> Assignment
Reply with each record repeated exactly.
···
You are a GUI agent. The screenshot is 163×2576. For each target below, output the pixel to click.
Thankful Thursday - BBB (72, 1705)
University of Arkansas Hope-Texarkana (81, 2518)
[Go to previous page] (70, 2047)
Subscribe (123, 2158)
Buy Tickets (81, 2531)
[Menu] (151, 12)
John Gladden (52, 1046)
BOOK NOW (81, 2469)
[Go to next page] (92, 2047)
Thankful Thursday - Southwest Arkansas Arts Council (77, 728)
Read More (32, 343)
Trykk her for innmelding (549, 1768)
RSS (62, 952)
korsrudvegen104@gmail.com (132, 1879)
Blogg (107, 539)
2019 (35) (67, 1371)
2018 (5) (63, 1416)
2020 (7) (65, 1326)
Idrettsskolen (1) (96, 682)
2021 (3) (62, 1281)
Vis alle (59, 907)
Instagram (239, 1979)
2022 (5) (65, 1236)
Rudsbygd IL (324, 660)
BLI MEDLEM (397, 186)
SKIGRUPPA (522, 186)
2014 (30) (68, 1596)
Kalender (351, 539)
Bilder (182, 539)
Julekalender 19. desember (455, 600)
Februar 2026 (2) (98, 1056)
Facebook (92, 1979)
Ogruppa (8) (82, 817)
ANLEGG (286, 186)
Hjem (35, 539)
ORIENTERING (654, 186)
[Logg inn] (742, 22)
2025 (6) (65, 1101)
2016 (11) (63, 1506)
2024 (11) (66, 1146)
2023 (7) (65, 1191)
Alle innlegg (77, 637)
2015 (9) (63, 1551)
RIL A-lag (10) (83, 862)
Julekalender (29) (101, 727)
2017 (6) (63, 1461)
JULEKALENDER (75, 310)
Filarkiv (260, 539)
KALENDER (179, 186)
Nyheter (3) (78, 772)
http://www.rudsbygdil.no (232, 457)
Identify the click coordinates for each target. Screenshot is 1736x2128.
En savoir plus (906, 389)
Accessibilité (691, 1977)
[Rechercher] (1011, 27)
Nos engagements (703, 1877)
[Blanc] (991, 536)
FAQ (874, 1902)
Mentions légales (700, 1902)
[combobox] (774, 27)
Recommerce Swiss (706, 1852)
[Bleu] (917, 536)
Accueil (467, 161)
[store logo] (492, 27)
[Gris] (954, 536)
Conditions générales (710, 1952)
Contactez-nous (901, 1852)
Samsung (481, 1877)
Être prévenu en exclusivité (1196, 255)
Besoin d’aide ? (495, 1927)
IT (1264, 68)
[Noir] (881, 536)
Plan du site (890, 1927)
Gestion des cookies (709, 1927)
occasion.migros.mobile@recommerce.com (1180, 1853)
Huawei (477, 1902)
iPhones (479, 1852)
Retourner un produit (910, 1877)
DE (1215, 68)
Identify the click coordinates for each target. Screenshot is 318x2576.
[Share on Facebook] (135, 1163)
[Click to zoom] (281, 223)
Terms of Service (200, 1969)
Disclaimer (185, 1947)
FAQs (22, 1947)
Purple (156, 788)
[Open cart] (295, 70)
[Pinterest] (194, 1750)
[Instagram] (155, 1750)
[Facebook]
···
> Result
You are a GUI agent. The screenshot is 163×2576. For each target below, output the pixel to click.
Thankful Thursday - BBB (72, 1705)
University of Arkansas Hope-Texarkana (81, 2518)
[Go to previous page] (70, 2047)
Subscribe (123, 2158)
Buy Tickets (81, 2531)
[Menu] (151, 12)
John Gladden (52, 1046)
BOOK NOW (81, 2469)
[Go to next page] (92, 2047)
Thankful Thursday - Southwest Arkansas Arts Council (77, 728)
Read More (32, 343)
Trykk her for innmelding (549, 1768)
RSS (62, 952)
korsrudvegen104@gmail.com (132, 1879)
Blogg (107, 539)
2019 (35) (67, 1371)
2018 (5) (63, 1416)
2020 (7) (65, 1326)
Idrettsskolen (1) (96, 682)
2021 (3) (62, 1281)
Vis alle (59, 907)
Instagram (239, 1979)
2022 (5) (65, 1236)
Rudsbygd IL (324, 660)
BLI MEDLEM (397, 186)
SKIGRUPPA (522, 186)
2014 (30) (68, 1596)
Kalender (351, 539)
Bilder (182, 539)
Julekalender 19. desember (455, 600)
Februar 2026 (2) (98, 1056)
Facebook (92, 1979)
Ogruppa (8) (82, 817)
ANLEGG (286, 186)
Hjem (35, 539)
ORIENTERING (654, 186)
[Logg inn] (742, 22)
2025 (6) (65, 1101)
2016 (11) (63, 1506)
2024 (11) (66, 1146)
2023 (7) (65, 1191)
Alle innlegg (77, 637)
2015 (9) (63, 1551)
RIL A-lag (10) (83, 862)
Julekalender (29) (101, 727)
2017 (6) (63, 1461)
JULEKALENDER (75, 310)
Filarkiv (260, 539)
KALENDER (179, 186)
Nyheter (3) (78, 772)
http://www.rudsbygdil.no (232, 457)
Identify the click coordinates for each target. Screenshot is 1736x2128.
En savoir plus (906, 389)
Accessibilité (691, 1977)
[Rechercher] (1011, 27)
Nos engagements (703, 1877)
[Blanc] (991, 536)
FAQ (874, 1902)
Mentions légales (700, 1902)
[combobox] (774, 27)
Recommerce Swiss (706, 1852)
[Bleu] (917, 536)
Accueil (467, 161)
[store logo] (492, 27)
[Gris] (954, 536)
Conditions générales (710, 1952)
Contactez-nous (901, 1852)
Samsung (481, 1877)
Être prévenu en exclusivité (1196, 255)
Besoin d’aide ? (495, 1927)
IT (1264, 68)
[Noir] (881, 536)
Plan du site (890, 1927)
Gestion des cookies (709, 1927)
occasion.migros.mobile@recommerce.com (1180, 1853)
Huawei (477, 1902)
iPhones (479, 1852)
Retourner un produit (910, 1877)
DE (1215, 68)
Identify the click coordinates for each target. Screenshot is 318x2576.
[Share on Facebook] (135, 1163)
[Click to zoom] (281, 223)
Terms of Service (200, 1969)
Disclaimer (185, 1947)
FAQs (22, 1947)
Purple (156, 788)
[Open cart] (295, 70)
[Pinterest] (194, 1750)
[Instagram] (155, 1750)
[Facebook]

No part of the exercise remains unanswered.